8 “Micol Assaël: Elsewhere” (Foksal Gallery Foundation, Warsaw) New-media installations rarely point to the simultaneously innovative and destructive power of technology without, in the end, merely celebrating it. In this exhibition, Italian artist Assaël (with Finnish musician Mika Vainio) avoided this pitfall, transforming the gallery space into a laboratory. A discarded computer (or something like it) was frozen in ice and placed in a large rectangular pool, while a hydraulic pump system and water dripping from exposed copper pipes produced unsettling sounds. The view of the Soviet-era Palace of Culture behind the work only intensified the apocalyptic sense of a society in thrall to technology and progress, here given voice by an anthropomorphic machine.

9 Sabine Bitter and Helmut Weber, Autogestion, or Henri Lefebvre in New Belgrade (Fillip/Sternberg) This unusual artist’s book takes as its starting point Henri Lefebvre’s 1968 essay “The Right to the City” and reflects rekindled interest in self-organized urban development. In addition to recent commentaries and essays by urban-studies specialists and historians of architecture and art, it contains previously unpublished texts Lefebvre wrote in 1986 for an international competition to restructure the Yugoslav city Novi Beograd.
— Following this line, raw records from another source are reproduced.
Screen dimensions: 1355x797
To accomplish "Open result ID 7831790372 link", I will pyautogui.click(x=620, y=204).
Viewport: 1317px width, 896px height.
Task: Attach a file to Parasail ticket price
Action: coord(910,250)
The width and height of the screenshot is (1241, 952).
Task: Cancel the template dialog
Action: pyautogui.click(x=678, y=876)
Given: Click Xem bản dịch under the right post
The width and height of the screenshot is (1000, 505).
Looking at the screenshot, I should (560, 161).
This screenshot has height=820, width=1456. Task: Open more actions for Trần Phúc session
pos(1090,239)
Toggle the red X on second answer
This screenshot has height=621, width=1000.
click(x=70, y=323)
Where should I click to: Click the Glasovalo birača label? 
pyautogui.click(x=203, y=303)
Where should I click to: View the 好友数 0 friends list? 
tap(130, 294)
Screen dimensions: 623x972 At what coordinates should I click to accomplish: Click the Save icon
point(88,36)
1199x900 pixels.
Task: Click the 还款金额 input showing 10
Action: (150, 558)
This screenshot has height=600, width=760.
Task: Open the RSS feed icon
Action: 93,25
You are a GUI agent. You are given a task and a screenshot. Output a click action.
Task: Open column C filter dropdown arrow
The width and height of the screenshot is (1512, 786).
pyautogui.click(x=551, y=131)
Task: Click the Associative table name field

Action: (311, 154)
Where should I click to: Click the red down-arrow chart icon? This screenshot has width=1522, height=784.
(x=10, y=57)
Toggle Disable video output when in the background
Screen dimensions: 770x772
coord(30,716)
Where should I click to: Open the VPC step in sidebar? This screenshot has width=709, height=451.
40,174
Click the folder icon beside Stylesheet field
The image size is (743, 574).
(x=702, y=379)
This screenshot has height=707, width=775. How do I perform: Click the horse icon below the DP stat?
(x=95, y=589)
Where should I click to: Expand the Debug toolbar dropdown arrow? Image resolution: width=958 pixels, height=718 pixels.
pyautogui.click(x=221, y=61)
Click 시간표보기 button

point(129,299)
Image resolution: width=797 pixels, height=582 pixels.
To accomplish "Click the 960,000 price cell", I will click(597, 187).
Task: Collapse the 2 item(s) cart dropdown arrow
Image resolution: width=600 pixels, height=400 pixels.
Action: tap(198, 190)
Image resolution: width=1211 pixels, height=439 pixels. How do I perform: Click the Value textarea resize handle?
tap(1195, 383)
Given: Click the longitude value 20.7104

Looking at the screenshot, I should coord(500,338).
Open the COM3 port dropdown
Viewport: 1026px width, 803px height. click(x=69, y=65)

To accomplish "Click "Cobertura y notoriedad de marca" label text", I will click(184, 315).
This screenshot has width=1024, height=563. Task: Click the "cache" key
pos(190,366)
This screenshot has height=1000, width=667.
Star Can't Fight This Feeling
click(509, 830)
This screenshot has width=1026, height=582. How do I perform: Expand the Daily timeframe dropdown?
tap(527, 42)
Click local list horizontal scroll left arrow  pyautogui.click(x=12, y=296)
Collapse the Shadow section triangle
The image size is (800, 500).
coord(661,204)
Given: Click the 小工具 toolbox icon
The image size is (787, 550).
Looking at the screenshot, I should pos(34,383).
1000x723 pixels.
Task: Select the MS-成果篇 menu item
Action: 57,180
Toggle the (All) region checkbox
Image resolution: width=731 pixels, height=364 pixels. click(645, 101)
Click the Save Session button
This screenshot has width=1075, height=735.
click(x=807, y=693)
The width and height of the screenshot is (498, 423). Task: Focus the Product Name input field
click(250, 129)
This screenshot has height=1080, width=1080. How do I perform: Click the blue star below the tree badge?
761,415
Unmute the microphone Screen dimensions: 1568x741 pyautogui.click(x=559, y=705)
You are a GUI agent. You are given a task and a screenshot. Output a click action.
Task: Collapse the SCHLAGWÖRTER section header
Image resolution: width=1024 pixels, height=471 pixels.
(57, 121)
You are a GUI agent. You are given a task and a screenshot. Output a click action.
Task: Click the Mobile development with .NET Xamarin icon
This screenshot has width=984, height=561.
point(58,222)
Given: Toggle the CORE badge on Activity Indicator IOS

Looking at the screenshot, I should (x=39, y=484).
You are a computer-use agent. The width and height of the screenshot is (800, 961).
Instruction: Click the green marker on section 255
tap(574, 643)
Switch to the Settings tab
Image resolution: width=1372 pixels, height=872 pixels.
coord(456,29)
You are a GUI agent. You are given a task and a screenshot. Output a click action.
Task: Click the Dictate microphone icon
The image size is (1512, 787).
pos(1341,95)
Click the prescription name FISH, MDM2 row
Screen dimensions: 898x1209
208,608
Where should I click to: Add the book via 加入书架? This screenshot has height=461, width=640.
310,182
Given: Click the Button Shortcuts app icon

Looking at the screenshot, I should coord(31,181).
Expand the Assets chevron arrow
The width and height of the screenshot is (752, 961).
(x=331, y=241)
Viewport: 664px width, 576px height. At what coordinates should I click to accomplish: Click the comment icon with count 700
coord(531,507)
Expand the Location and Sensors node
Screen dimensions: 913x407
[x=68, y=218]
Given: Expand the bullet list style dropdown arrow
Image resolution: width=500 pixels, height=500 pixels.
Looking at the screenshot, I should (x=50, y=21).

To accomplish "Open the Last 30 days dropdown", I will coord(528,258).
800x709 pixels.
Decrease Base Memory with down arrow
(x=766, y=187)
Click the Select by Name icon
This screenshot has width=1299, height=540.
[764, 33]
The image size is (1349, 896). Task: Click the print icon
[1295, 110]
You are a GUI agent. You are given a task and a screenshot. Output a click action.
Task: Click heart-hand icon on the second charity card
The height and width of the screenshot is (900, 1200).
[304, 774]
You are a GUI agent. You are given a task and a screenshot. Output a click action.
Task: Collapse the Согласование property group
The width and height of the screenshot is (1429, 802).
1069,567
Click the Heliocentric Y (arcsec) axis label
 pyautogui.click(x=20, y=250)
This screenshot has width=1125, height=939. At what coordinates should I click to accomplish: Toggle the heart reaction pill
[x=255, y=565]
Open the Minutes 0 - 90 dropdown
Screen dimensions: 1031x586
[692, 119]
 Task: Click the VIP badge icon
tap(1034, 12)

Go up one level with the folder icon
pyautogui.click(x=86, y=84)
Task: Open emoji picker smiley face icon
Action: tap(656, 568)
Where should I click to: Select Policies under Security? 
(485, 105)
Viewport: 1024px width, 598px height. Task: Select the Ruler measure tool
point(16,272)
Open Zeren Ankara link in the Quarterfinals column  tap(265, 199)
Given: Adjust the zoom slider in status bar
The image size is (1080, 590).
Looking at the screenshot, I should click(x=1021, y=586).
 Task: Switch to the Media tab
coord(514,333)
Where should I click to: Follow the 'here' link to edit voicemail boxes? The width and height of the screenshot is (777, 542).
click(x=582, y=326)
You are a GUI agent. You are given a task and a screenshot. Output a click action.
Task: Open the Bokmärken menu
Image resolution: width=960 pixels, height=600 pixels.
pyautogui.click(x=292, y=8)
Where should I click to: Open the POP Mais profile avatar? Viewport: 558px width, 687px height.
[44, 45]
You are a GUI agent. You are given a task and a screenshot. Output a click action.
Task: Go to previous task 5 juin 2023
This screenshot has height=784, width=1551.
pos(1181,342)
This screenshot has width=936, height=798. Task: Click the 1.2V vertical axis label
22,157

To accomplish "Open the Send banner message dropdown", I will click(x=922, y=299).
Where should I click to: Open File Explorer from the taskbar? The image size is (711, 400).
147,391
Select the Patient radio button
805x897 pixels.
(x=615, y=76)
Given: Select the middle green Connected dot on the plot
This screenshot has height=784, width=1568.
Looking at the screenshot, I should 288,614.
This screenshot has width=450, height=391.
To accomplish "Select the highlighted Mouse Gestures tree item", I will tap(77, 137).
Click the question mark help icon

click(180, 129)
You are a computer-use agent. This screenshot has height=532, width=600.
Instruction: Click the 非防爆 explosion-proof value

10 Marco Bechis, La terra degli uomini rossi (Birdwatchers) This film examines the long-term consequences of colonization and the incendiary questions they raise by taking as its subject the Guaraní-Kaiowá people in Brazil, who have been fighting to have their native lands restored to them. “It is better to start from a cliché than to wind up with one,” the director says of his film, which opens with a scene acted out by locals for the benefit of tourists. In what follows, Bechis—who was born in Chile, grew up in Buenos Aires, and emigrated to Italy in the 1980s—counters the ethnological gaze by casting the Guaraní-Kaiowá themselves as actors playing out a fictional narrative.

Translated from German by Oliver E. Dryfuss.

Sabine Breitwieser is an independent curator based in Vienna. Her exhibition “Modernologies” is currently on view at the Museu d’Art Contemporani di Barcelona and travels in February to the Museum of Modern Art in Warsaw. In fall 2010, the second stage of her exhibition “Utopia and Monument” will open in Graz, Austria, as part of the Steirischer Herbst festival.